_Textauszug_

┌──

„Die Schatzinsel – Das Musical“ zu den Greifenstein-Festspielen.
Auf solche kann man reichlich bei den Greifenstein-Festspielen 2019 stoßen. Erstaunlich, was die kleine Crew des Eduard-von-Winterstein-Theaters Annaberg da leistet! Allein drei Premieren mit einem Spektrum von der Fortsetzung der Räuber-Hotzenplotz-Geschichte, einem Rhythm-and-Blues-Night-Musical samt Live-Band bis hin zum Musical über eine berühmte Piratengeschichte. Dazu zwei weitere Stücke für Kinder, der „Heiße Sommer“ nach dem gleichnamigen DEFA-Film, das Elfen-Feuer als funkelndes Nachtspektakel und schließlich die klassische Operette mit Johann Strauß „Zigeunerbaron“ und dem idealen Gesangspaar Bettina Grothkopf (Saffi)/ Frank Unger (Barinkay). – Ein voller Terminkalender ermöglichte mir nur den Besuch des neuesten Highlights und der bewährten Operette. Hier soll sich auf den Traum des jungen Louis Stevenson konzentriert werden, der aus der Spießigkeit seiner Heimat ausbrechen will und sich ermuntert von seiner Liebe Fanny an eine Piratengeschichte wagt. Spannung also pur, wie das Annaberger Ensemble die Abenteuerreise ausgehend vom „Admiral Benbow“ mit Kapitän Smollett und Inselchef Captain Flint nach dem auch verfilmten Roman Robert Louis Stevensons umsetzt.
Von Frieder Krause
Die Musicalfassung von Dennis Martin (Musik), Christoph Jilo und Wolfgang Adenberg ist mit ihrer Vielfalt der Handlungsebenen und dem damit innewohnenden schnellen Wechsel der Darsteller für das Publikum durchaus eine Herausforderung. Da wird z.B. mancher Vater oder die Großmutter in Schwierigkeiten kommen, die Fragen des Nachwuchses erläutern zu können. Doch glücklicherweise hat man auf den Greifensteinen die Schätze des Annaberger Ensembles!
Tamara Korber als Regisseurin vermag es, das Genannte so gut zusammenzufügen, dass man über die zwei Stunden Spiellänge nur wenig Orientierungshilfe braucht und man am Geschehen mit seiner Vielfalt an Traum, Dichterstreben, Piraterie und Liebe voller Spannung dran bleibt. Heutzutage ist durch moderne Medien meist Action gefragt und dies wird voll umgesetzt. Korber kann dabei auf ein engagiertes, spielfreudiges Ensemble bauen. Und es ist erstaunlich, wie viele Darsteller neben dem eigentlichen Ensemble für das Vergnügen am Geschehen bereitstehen. Sonderlob hier also für das Extraballett und alle Kleindarsteller! Mit Tilo Staudte (Bühnenbild), Annabel von Berlichingen (Kostüme), Jens Olaf Buhrow gibt es kongeniale Partner. Sigrun Kressmann (Choreographie) und Nenad Zanic‘ haben einen weiteren Löwenanteil am Gelingen der Aufführung.

└──

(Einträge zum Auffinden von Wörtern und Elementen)
┌──

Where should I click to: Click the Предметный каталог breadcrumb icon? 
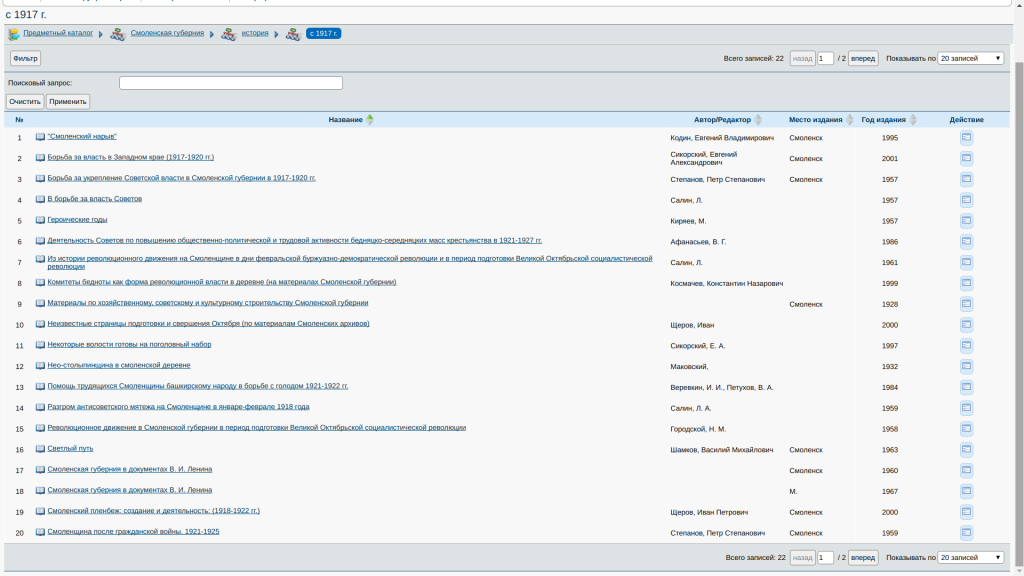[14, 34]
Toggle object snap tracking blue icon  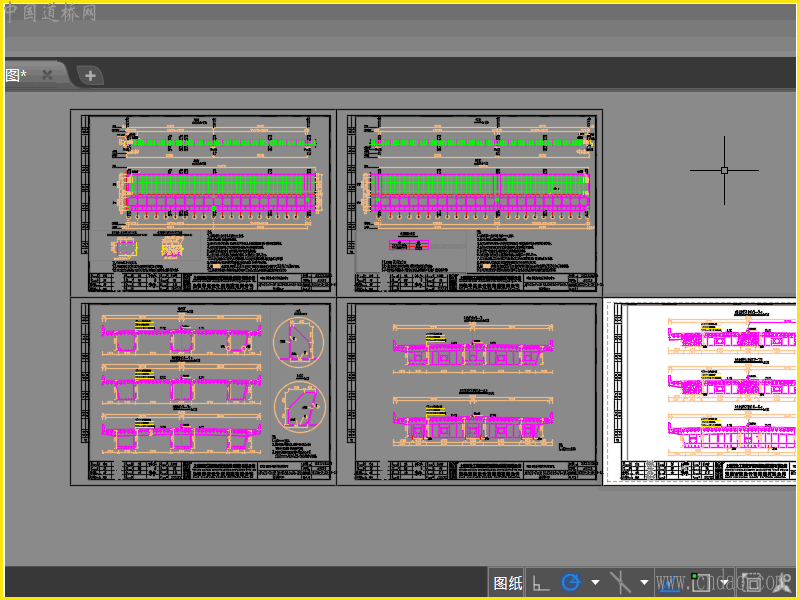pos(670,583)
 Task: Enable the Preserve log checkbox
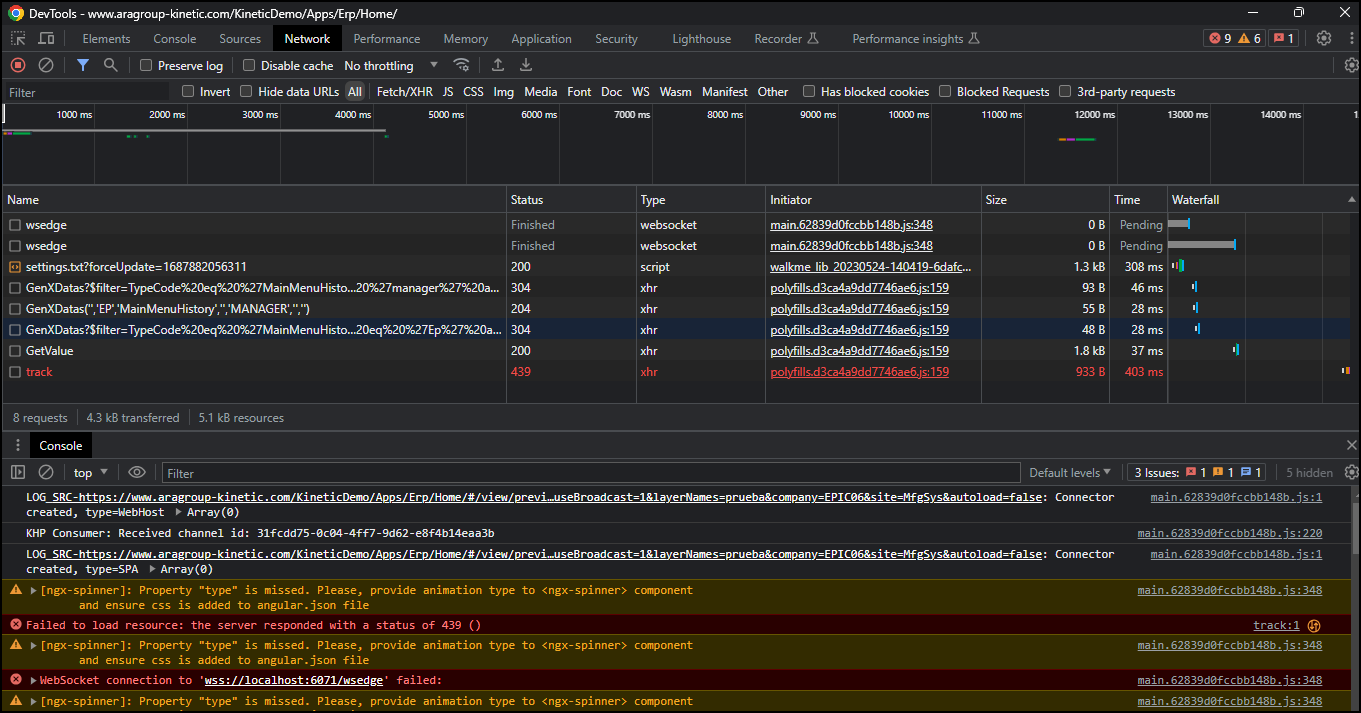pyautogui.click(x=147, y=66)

└──

_Aufgaben_
1. Wer führt laut dem Textauszug über das Schatzinsel-Musical Regie?
2. Schreiben Sie den Textauszug über das Schatzinsel-Musical nach seinem letzten Satz weiter.
Die Einträge stehen in keinem Zusammenhang mit dem Textauszug über das Schatzinsel-Musical.

_Lösungen_
1. Tamara Korber führt Regie.

2.
Musikalisch laufen die Fäden – vielfach zwischen den Felsen erprobt und bewiesen – bei Kapellmeister Dieter Klug zusammen. Dafür wird die Toneinspielung der Original-Show-playbacks der Fuldaer Fassung verwendet. Klug ist dem gesamten Ensemble – und da muss man erst mal die Übersicht in der großen Spielfläche haben! – bei den Einsätzen ein zuverlässiger Partner, den auch technische Pannen nicht aus der Ruhe bringen können.
Die Musik von Dennis Martin hat mich – bei vorheriger Skepsis – positiv berührt. Natürlich fehlt der oft beschworene „Mitsinghit“, doch die oft balladenhafte Anlage schafft Räume für einen Streifzug durch die Welt der Gefühle. Facettenreich kommen die großen Ensemble-
szenen z.B. in Bristol, beim Sturm, beim Seemannsgarn und Piratentum oder auf Samoa daher. Ein weiterer Farbtupfer die Keckheit der vier Plaudertaschen.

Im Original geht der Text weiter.